• **Stored records**:
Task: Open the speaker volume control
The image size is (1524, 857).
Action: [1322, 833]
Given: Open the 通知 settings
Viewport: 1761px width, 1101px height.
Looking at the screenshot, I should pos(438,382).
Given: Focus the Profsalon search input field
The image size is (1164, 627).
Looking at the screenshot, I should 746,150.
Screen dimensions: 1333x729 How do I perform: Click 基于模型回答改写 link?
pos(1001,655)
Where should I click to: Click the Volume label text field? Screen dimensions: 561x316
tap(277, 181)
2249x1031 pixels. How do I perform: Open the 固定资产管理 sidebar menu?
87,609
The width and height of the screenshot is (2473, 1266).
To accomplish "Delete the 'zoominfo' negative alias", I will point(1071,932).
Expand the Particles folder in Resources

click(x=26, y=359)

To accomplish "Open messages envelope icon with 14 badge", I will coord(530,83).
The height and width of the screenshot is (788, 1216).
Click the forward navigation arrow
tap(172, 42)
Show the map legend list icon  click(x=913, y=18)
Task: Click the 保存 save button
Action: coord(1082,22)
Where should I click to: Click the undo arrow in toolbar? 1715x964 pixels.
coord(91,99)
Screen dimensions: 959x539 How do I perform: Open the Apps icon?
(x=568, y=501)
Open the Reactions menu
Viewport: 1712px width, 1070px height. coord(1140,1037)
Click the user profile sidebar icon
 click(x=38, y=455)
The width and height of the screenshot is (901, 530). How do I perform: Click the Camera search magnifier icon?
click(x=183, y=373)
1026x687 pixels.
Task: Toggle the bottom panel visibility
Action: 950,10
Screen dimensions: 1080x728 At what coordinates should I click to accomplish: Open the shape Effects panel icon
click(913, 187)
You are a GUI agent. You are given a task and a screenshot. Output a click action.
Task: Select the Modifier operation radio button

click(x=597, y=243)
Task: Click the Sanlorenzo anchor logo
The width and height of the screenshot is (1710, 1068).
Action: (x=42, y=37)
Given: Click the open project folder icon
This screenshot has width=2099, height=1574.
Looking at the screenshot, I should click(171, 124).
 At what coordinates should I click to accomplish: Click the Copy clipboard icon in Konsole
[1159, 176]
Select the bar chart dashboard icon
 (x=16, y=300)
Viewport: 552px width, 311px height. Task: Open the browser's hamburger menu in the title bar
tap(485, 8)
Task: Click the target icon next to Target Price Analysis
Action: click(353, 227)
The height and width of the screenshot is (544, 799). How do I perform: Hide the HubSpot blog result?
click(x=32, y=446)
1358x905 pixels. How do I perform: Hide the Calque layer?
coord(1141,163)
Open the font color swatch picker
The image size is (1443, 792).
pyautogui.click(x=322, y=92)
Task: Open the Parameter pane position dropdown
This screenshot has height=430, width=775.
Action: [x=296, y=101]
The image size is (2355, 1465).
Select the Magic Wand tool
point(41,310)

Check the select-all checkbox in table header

• **REQUIRED ACTION**:
The answer is the line holding "1358x905 pixels. How" and all the lines after it through the end of the records, repeated exactly.

• **FINAL ANSWER**:
1358x905 pixels. How do I perform: Hide the Calque layer?
coord(1141,163)
Open the font color swatch picker
The image size is (1443, 792).
pyautogui.click(x=322, y=92)
Task: Open the Parameter pane position dropdown
This screenshot has height=430, width=775.
Action: [x=296, y=101]
The image size is (2355, 1465).
Select the Magic Wand tool
point(41,310)

Check the select-all checkbox in table header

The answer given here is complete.